Another band which I haven't ever heard from was Common Voice. I missed that one so if anyone has something to tell me about the gig or any information at all about the band, the information is more than welcome. There was a good reason for missing this band 'cause we were babbling stuff with guys from Rejected, who were number four on the playing list.
And blimey what a set they had! Apparently pissed off by the crappy questions, they let everything out, the whole set was intense rocking all the way. As a cover song we heard yet another Bruiser's song called 'Bloodshed' and a bunch of the hits of the band.

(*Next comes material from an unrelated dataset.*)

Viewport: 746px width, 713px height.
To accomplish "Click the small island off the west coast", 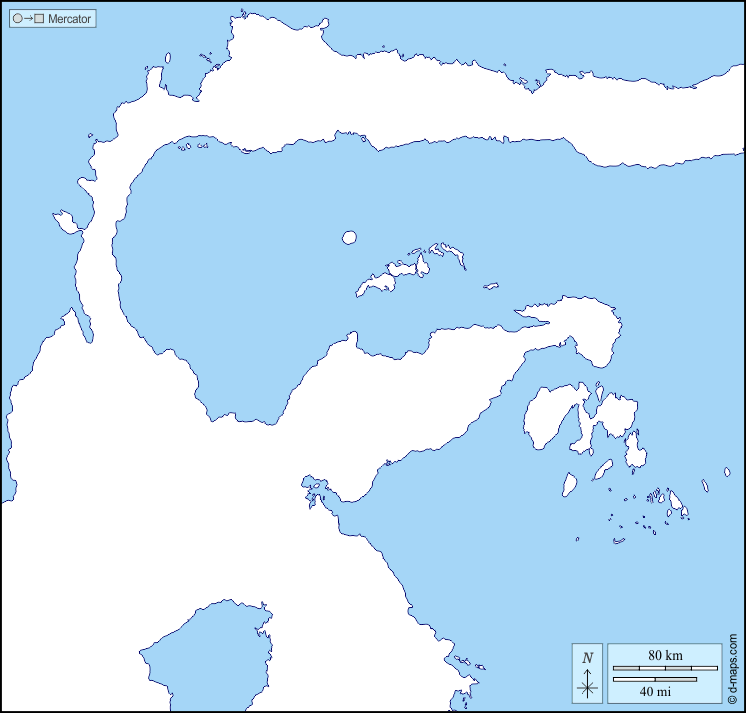I will [x=66, y=220].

When I heard that Superyob is going to play in Tampere, Finland, I didn't have any reaction whatsoever 'cause my vision of the band was totally blurred. But the other bands gave a clear vision of what was about to come. When I took a peek at Superyob's website I was absolutely sure that I was going to go to Tampere. I didn't bother to download the music samples, but many said that they were great. The four piece Superyob flew (or how ever they got here) to Finland to play only one gig like The Warriors did last November. Maybe this is going to be some sort of a tradition in Tampere and that would be nice. The picture that I got from Superyob was strong, Business-like punk rock: I can't analyze that any better. But they kicked hard. Superyob's singer looked like he was 70 (rumours said that he is only 57), but the show was great all the way. Although Superyob are fairly unknown, people were on the dancefloor all the time and were dancing the night away. I got myself confused when I said "Very nice gig" to the singer...hope he didn't think that I have some weird thoughts. Evening was a success and there wasn't any kind of trouble or messing around. Black eyes were avoided and on these gigs there is no need to worry that someone's hair is going to get stuck between the door. If you want, please take a look at www.superyob.com.